— Start of Data to use —

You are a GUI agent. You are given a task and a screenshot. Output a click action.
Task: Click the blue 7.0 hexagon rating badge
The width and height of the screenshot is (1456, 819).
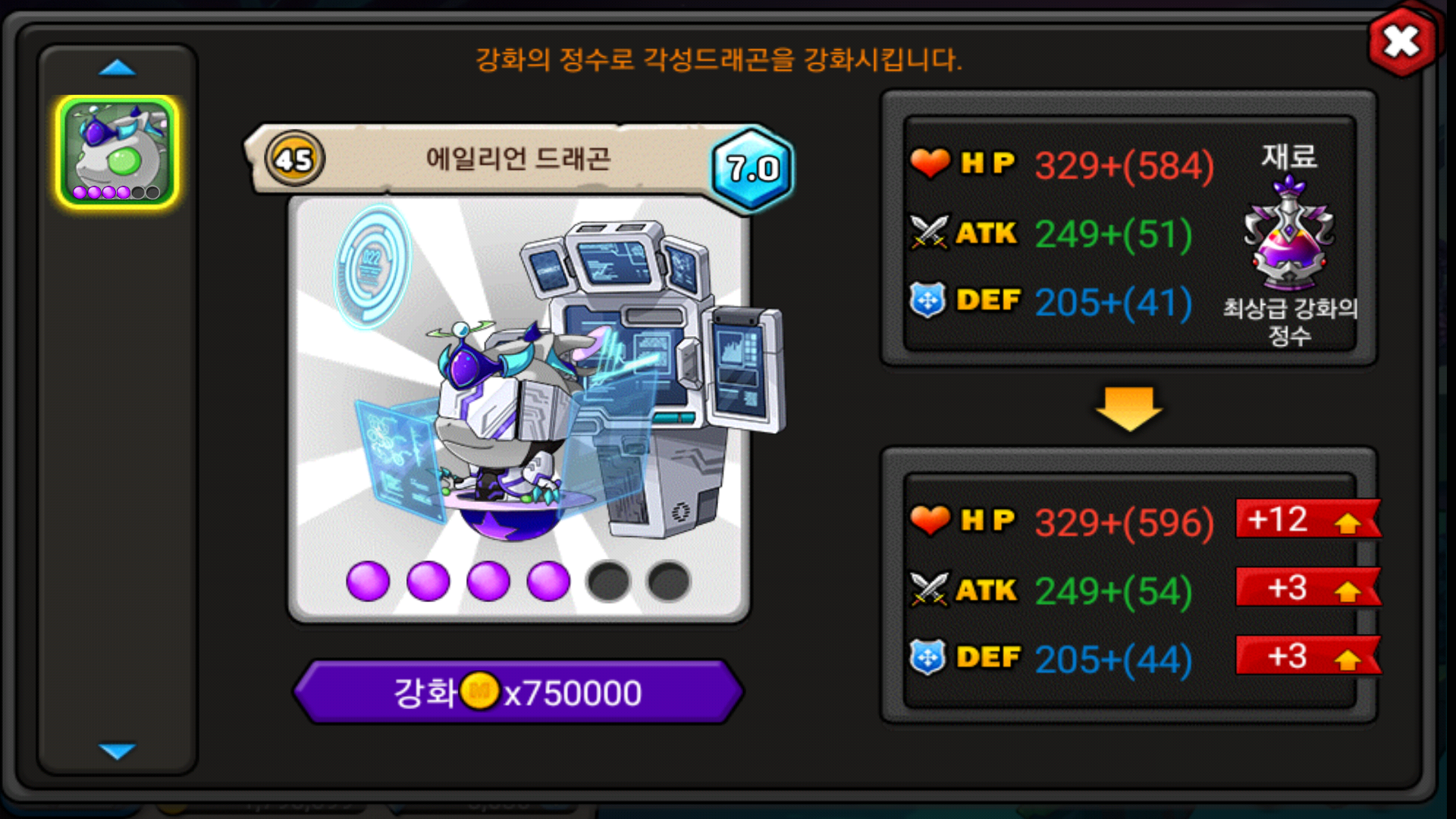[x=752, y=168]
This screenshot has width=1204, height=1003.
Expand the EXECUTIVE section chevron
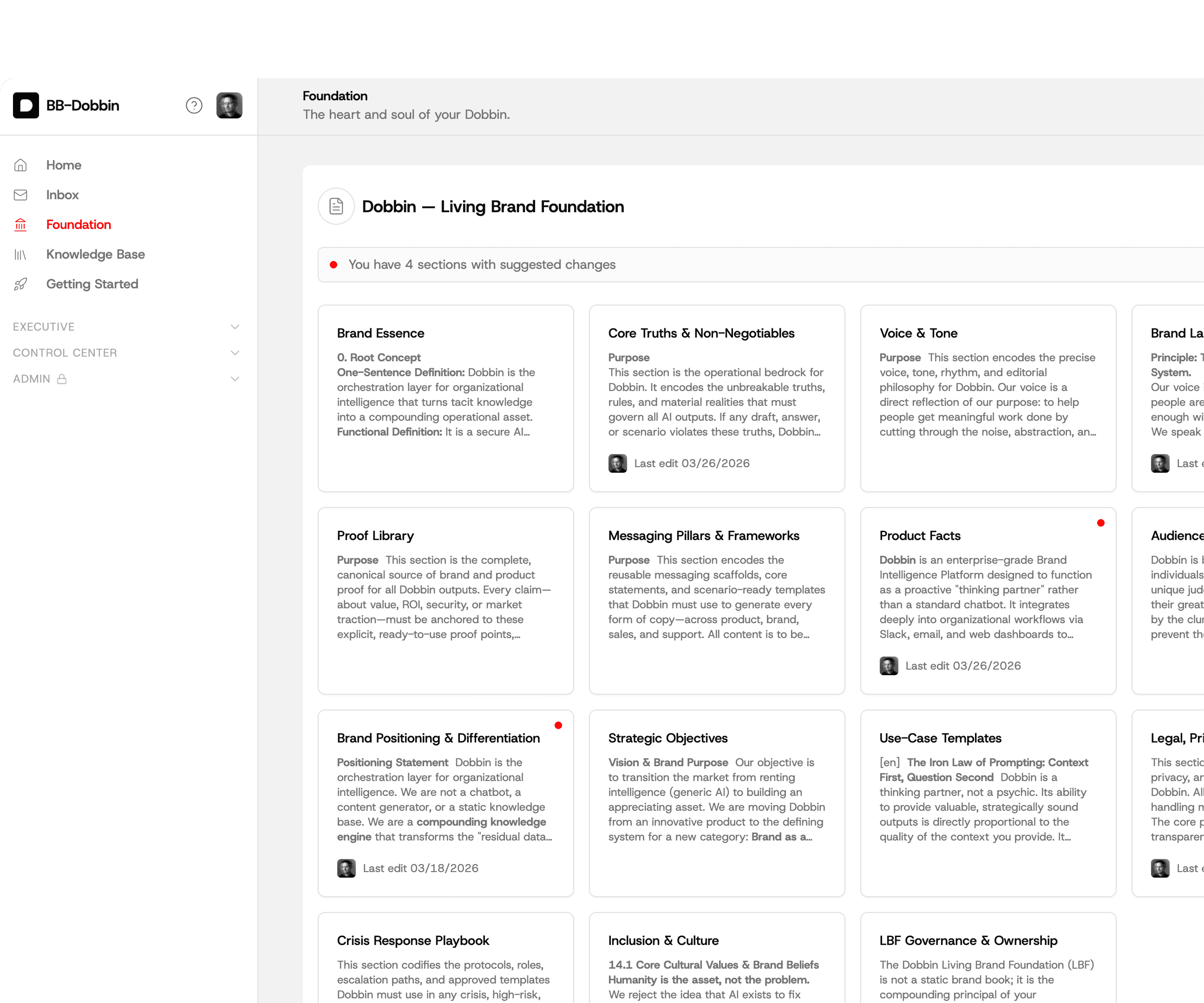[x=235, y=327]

— End of Data to use —

The task
Copy all of the lines above word for word, but leave out the pictures.

Answer
You are a GUI agent. You are given a task and a screenshot. Output a click action.
Task: Click the blue 7.0 hexagon rating badge
The width and height of the screenshot is (1456, 819).
[x=752, y=168]
This screenshot has width=1204, height=1003.
Expand the EXECUTIVE section chevron
[x=235, y=327]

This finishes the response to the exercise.